▶ Information supplied:
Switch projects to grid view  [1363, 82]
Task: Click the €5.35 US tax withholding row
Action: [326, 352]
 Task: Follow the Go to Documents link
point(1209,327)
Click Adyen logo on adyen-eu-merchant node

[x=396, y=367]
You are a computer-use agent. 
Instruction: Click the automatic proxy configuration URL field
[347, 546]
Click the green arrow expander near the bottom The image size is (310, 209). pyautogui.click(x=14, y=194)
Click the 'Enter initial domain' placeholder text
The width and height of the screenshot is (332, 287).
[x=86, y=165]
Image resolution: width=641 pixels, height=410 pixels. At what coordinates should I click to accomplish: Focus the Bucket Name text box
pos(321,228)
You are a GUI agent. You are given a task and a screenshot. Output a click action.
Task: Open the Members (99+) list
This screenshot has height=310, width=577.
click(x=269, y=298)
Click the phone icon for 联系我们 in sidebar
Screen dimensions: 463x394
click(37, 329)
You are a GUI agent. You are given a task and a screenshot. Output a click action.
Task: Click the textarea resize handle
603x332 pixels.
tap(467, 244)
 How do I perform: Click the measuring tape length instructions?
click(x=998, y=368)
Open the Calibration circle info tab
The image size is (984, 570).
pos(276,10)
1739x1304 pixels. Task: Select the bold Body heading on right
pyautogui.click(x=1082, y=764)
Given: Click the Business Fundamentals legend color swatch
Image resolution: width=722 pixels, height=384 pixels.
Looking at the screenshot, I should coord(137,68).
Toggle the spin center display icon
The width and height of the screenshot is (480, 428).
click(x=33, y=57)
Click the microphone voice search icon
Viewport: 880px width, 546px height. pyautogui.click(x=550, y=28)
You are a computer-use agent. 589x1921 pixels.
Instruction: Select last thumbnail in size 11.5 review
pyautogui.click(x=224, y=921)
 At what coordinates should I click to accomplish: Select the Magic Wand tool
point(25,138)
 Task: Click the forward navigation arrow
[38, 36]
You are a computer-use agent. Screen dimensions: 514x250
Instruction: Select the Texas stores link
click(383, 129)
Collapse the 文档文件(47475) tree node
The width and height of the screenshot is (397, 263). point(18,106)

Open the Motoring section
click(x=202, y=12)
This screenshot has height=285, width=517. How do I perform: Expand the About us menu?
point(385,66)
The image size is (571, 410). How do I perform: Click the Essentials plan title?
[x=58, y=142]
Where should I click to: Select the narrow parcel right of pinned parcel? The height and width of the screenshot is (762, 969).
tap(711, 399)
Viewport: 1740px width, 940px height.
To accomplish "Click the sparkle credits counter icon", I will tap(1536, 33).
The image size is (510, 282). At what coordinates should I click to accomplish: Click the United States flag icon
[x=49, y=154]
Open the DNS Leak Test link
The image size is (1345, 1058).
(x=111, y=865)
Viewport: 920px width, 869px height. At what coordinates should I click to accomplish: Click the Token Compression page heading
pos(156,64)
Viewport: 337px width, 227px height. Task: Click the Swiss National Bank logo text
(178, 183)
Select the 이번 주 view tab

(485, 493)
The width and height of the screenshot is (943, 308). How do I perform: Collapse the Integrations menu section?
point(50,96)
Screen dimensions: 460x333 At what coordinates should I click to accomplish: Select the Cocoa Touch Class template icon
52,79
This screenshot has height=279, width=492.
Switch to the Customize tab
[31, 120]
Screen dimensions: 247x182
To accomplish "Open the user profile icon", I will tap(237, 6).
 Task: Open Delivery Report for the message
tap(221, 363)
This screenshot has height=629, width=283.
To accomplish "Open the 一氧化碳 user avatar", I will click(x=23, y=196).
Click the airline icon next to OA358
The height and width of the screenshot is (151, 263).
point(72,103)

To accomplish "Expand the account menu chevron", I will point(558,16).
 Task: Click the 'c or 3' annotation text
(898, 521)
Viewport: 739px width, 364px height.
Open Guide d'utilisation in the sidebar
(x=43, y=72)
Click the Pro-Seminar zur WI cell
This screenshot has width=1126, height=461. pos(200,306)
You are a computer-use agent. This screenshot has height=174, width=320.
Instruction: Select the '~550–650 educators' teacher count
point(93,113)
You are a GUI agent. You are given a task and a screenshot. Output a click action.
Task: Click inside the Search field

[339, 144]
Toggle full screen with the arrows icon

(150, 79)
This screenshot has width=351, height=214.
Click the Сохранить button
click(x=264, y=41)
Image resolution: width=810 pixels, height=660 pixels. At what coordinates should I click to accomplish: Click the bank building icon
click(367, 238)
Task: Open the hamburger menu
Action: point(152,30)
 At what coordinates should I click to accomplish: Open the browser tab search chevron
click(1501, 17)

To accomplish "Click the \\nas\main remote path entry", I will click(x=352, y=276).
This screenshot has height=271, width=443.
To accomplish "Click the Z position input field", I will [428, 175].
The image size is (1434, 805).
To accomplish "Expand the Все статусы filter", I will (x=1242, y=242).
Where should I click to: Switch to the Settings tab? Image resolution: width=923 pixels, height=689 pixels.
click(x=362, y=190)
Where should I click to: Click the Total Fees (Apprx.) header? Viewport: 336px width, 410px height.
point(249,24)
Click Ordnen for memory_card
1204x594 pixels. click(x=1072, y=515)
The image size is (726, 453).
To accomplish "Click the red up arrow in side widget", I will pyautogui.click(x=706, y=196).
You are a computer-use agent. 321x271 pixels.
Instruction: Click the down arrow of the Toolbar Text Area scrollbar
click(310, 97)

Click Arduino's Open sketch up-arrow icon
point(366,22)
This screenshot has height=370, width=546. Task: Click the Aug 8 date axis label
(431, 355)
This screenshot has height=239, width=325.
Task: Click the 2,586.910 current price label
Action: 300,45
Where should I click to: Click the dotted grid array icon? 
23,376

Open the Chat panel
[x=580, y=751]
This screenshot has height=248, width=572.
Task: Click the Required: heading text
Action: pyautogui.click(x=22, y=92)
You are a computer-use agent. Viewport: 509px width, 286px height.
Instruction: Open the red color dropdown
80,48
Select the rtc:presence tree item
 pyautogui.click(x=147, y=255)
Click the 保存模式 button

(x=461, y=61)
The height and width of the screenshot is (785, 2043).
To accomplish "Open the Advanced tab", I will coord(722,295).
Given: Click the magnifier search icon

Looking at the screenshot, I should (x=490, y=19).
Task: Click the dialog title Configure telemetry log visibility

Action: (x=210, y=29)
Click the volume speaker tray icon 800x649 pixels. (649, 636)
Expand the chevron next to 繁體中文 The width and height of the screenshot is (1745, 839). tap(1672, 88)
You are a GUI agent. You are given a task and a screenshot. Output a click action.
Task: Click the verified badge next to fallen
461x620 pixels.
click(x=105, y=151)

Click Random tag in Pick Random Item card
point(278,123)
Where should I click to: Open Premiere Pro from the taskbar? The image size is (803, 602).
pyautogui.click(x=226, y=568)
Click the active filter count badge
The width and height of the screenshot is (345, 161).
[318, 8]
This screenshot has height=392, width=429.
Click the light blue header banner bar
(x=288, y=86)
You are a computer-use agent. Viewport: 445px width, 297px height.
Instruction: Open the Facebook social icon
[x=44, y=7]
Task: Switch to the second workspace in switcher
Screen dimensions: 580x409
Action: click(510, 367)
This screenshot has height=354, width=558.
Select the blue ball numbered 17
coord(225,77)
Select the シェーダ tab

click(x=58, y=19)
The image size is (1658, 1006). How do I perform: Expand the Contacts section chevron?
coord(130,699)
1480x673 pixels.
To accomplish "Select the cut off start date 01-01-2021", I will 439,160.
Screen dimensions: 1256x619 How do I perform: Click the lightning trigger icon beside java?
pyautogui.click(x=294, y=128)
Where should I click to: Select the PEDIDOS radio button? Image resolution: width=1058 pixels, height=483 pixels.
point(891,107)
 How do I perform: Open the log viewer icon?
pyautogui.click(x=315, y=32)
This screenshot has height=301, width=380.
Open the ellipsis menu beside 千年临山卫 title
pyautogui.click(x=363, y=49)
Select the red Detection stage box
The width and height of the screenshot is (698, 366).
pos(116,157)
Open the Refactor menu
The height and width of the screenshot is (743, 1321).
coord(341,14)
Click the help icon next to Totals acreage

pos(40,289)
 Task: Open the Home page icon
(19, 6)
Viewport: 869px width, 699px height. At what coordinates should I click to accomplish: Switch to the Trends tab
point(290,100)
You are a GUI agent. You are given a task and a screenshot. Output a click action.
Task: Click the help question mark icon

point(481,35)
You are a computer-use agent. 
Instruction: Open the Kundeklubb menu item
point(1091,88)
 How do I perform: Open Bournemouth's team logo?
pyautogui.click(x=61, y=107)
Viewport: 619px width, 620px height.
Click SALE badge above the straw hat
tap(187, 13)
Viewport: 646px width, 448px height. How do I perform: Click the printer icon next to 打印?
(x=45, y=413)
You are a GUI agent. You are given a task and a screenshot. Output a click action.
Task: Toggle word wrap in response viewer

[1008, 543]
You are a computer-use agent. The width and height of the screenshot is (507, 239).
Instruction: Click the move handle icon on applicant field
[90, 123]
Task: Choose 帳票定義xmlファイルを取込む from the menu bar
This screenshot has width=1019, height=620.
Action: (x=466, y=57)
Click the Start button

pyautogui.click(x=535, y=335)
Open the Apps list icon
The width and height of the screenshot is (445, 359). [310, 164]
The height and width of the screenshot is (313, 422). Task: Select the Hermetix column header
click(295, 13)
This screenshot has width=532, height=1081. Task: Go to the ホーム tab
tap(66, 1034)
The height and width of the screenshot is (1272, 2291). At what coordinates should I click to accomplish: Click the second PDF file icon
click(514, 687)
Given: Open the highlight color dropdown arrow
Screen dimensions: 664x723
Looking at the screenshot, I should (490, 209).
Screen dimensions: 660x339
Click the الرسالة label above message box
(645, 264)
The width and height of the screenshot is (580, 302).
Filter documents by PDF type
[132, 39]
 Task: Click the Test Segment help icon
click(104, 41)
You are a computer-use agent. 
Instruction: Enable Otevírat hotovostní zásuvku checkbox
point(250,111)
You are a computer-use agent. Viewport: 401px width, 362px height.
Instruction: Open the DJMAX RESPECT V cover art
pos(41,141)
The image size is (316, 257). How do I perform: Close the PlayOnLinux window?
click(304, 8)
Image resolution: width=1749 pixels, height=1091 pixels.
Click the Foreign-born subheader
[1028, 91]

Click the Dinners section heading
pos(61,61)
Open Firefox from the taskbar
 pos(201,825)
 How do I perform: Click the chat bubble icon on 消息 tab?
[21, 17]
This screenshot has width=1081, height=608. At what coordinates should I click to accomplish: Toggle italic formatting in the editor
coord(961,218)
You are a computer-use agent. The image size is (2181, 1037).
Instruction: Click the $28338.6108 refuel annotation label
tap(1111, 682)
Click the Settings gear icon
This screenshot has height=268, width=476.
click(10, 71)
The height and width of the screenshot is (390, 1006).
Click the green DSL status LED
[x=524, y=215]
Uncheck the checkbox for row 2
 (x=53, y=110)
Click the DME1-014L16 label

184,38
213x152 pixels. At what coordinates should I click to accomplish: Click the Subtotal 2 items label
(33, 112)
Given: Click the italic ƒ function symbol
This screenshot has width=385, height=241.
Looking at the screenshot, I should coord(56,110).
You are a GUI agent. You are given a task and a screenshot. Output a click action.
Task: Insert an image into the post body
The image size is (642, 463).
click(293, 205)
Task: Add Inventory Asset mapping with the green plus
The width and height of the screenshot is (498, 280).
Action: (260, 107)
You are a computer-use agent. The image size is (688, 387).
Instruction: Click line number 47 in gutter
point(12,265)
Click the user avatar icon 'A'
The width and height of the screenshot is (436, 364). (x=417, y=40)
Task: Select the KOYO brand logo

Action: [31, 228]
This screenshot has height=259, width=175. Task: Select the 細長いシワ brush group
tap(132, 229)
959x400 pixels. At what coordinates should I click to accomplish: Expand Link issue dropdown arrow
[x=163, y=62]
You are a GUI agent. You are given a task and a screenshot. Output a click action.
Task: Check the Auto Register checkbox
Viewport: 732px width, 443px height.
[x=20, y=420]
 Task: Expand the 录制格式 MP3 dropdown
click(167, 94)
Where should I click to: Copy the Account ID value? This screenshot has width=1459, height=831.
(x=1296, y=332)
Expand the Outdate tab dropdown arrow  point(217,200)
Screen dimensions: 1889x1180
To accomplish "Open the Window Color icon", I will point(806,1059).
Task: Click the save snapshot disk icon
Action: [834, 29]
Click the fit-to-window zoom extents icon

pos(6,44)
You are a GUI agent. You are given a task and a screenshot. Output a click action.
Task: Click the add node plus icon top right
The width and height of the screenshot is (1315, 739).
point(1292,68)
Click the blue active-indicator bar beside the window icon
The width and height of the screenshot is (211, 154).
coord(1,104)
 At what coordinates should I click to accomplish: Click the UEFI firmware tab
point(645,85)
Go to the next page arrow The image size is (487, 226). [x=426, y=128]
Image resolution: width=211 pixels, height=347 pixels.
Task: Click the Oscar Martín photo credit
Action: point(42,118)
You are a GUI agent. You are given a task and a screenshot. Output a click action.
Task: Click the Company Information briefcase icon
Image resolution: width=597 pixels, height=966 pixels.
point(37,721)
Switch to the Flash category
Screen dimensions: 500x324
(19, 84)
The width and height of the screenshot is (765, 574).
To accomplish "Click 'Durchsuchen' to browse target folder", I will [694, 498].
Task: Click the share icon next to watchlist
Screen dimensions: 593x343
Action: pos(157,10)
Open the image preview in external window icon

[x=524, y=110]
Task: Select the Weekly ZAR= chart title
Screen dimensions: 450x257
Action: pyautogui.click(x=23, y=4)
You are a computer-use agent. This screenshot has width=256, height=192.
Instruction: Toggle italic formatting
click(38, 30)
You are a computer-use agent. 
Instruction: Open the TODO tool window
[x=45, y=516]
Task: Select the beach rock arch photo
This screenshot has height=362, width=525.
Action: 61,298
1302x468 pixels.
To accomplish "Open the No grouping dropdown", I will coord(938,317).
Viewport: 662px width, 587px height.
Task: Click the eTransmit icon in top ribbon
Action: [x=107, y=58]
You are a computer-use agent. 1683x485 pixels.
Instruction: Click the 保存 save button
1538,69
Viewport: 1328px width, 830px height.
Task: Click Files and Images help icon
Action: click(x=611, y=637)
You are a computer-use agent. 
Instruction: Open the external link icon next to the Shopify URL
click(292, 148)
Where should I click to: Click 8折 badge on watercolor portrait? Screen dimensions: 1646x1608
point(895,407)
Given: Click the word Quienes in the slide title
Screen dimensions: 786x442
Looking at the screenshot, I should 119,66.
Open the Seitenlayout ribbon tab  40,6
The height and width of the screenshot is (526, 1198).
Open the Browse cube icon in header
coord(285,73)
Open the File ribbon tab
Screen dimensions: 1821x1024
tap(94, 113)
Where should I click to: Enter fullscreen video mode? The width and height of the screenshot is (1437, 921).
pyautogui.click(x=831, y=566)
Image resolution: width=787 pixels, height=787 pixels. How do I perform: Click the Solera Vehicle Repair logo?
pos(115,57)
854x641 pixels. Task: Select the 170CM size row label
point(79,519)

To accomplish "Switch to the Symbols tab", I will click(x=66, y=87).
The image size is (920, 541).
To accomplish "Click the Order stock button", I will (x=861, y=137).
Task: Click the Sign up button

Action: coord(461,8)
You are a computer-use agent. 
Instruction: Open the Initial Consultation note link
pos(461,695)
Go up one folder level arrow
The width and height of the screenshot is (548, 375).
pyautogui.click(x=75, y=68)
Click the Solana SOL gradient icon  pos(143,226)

▶ What is asked: Copy every line above that contains the word "next", with case counting.

▶ Expected answer:
Click the airline icon next to OA358
Expand the chevron next to 繁體中文 The width and height of the screenshot is (1745, 839). tap(1672, 88)
Task: Click the verified badge next to fallen
Click the help icon next to Totals acreage
Viewport: 646px width, 448px height. How do I perform: Click the printer icon next to 打印?
Go to the next page arrow The image size is (487, 226). [x=426, y=128]
Task: Click the share icon next to watchlist
Instruction: Open the external link icon next to the Shopify URL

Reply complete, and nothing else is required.